Stored items:
┄┄┄┄┄┄┄┄┄┄
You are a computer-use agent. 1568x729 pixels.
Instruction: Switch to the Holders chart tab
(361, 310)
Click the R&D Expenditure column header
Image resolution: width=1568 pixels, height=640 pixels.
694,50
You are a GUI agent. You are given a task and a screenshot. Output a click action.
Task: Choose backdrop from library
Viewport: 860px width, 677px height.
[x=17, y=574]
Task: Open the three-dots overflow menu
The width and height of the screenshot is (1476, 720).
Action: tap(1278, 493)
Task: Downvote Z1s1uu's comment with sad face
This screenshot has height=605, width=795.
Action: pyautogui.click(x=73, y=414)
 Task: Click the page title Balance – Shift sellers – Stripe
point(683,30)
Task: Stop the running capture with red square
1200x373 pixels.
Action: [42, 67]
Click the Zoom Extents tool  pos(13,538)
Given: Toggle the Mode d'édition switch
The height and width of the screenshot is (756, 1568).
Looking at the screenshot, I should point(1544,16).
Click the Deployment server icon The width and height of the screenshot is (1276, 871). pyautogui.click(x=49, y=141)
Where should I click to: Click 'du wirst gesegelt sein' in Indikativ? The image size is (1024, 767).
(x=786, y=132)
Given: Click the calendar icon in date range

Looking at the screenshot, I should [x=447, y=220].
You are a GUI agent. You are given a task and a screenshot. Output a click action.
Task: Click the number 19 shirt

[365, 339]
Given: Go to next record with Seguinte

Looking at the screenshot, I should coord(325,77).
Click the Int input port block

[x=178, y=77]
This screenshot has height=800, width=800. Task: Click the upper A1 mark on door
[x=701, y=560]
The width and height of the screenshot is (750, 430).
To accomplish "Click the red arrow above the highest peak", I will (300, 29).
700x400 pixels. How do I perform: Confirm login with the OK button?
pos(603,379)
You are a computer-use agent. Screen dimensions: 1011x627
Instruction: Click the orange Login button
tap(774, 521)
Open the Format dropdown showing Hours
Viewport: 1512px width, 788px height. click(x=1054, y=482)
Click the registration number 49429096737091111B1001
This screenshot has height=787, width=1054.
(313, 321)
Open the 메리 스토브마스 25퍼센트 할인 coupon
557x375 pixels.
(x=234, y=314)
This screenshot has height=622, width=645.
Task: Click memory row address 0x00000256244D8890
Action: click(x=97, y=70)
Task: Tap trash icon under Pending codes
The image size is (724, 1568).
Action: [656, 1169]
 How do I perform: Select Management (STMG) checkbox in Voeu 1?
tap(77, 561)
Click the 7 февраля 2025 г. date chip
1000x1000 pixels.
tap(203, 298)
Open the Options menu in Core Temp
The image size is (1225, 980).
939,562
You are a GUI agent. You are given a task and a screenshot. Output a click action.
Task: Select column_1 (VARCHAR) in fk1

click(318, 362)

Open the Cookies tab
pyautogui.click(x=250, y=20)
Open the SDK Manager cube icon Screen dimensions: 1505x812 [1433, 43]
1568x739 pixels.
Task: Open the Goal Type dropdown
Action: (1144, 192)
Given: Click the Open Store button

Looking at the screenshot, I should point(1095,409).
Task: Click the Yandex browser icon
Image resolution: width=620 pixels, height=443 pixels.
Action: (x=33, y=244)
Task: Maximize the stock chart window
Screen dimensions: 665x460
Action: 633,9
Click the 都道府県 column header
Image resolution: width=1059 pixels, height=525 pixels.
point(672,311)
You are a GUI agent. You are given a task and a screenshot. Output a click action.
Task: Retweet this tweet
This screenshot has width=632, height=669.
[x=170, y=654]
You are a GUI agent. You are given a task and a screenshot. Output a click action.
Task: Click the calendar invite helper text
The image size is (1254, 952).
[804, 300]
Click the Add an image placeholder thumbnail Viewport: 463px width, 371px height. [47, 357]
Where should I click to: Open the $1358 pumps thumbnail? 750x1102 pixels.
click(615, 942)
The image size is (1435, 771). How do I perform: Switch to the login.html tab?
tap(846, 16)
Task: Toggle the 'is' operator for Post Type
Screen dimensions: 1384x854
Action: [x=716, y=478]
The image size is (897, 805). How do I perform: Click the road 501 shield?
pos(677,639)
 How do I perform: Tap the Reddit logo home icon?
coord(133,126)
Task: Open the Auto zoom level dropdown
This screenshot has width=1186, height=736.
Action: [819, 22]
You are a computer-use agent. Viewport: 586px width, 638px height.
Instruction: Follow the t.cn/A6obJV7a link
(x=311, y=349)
┄┄┄┄┄┄┄┄┄┄
All of the data above needs to be written out again, exactly.

You are a computer-use agent. 1568x729 pixels.
Instruction: Switch to the Holders chart tab
(361, 310)
Click the R&D Expenditure column header
Image resolution: width=1568 pixels, height=640 pixels.
694,50
You are a GUI agent. You are given a task and a screenshot. Output a click action.
Task: Choose backdrop from library
Viewport: 860px width, 677px height.
[x=17, y=574]
Task: Open the three-dots overflow menu
The width and height of the screenshot is (1476, 720).
Action: tap(1278, 493)
Task: Downvote Z1s1uu's comment with sad face
This screenshot has height=605, width=795.
Action: pyautogui.click(x=73, y=414)
 Task: Click the page title Balance – Shift sellers – Stripe
point(683,30)
Task: Stop the running capture with red square
1200x373 pixels.
Action: [42, 67]
Click the Zoom Extents tool  pos(13,538)
Given: Toggle the Mode d'édition switch
The height and width of the screenshot is (756, 1568).
Looking at the screenshot, I should point(1544,16).
Click the Deployment server icon The width and height of the screenshot is (1276, 871). pyautogui.click(x=49, y=141)
Where should I click to: Click 'du wirst gesegelt sein' in Indikativ? The image size is (1024, 767).
(x=786, y=132)
Given: Click the calendar icon in date range

Looking at the screenshot, I should [x=447, y=220].
You are a GUI agent. You are given a task and a screenshot. Output a click action.
Task: Click the number 19 shirt

[365, 339]
Given: Go to next record with Seguinte

Looking at the screenshot, I should coord(325,77).
Click the Int input port block

[x=178, y=77]
This screenshot has height=800, width=800. Task: Click the upper A1 mark on door
[x=701, y=560]
The width and height of the screenshot is (750, 430).
To accomplish "Click the red arrow above the highest peak", I will (300, 29).
700x400 pixels. How do I perform: Confirm login with the OK button?
pos(603,379)
You are a computer-use agent. Screen dimensions: 1011x627
Instruction: Click the orange Login button
tap(774, 521)
Open the Format dropdown showing Hours
Viewport: 1512px width, 788px height. click(x=1054, y=482)
Click the registration number 49429096737091111B1001
This screenshot has height=787, width=1054.
(313, 321)
Open the 메리 스토브마스 25퍼센트 할인 coupon
557x375 pixels.
(x=234, y=314)
This screenshot has height=622, width=645.
Task: Click memory row address 0x00000256244D8890
Action: click(x=97, y=70)
Task: Tap trash icon under Pending codes
The image size is (724, 1568).
Action: [656, 1169]
 How do I perform: Select Management (STMG) checkbox in Voeu 1?
tap(77, 561)
Click the 7 февраля 2025 г. date chip
1000x1000 pixels.
tap(203, 298)
Open the Options menu in Core Temp
The image size is (1225, 980).
939,562
You are a GUI agent. You are given a task and a screenshot. Output a click action.
Task: Select column_1 (VARCHAR) in fk1

click(318, 362)

Open the Cookies tab
pyautogui.click(x=250, y=20)
Open the SDK Manager cube icon Screen dimensions: 1505x812 [1433, 43]
1568x739 pixels.
Task: Open the Goal Type dropdown
Action: (1144, 192)
Given: Click the Open Store button

Looking at the screenshot, I should point(1095,409).
Task: Click the Yandex browser icon
Image resolution: width=620 pixels, height=443 pixels.
Action: (x=33, y=244)
Task: Maximize the stock chart window
Screen dimensions: 665x460
Action: 633,9
Click the 都道府県 column header
Image resolution: width=1059 pixels, height=525 pixels.
point(672,311)
You are a GUI agent. You are given a task and a screenshot. Output a click action.
Task: Retweet this tweet
This screenshot has width=632, height=669.
[x=170, y=654]
You are a GUI agent. You are given a task and a screenshot. Output a click action.
Task: Click the calendar invite helper text
The image size is (1254, 952).
[804, 300]
Click the Add an image placeholder thumbnail Viewport: 463px width, 371px height. [47, 357]
Where should I click to: Open the $1358 pumps thumbnail? 750x1102 pixels.
click(615, 942)
The image size is (1435, 771). How do I perform: Switch to the login.html tab?
tap(846, 16)
Task: Toggle the 'is' operator for Post Type
Screen dimensions: 1384x854
Action: [x=716, y=478]
The image size is (897, 805). How do I perform: Click the road 501 shield?
pos(677,639)
 How do I perform: Tap the Reddit logo home icon?
coord(133,126)
Task: Open the Auto zoom level dropdown
This screenshot has width=1186, height=736.
Action: [819, 22]
You are a computer-use agent. Viewport: 586px width, 638px height.
Instruction: Follow the t.cn/A6obJV7a link
(x=311, y=349)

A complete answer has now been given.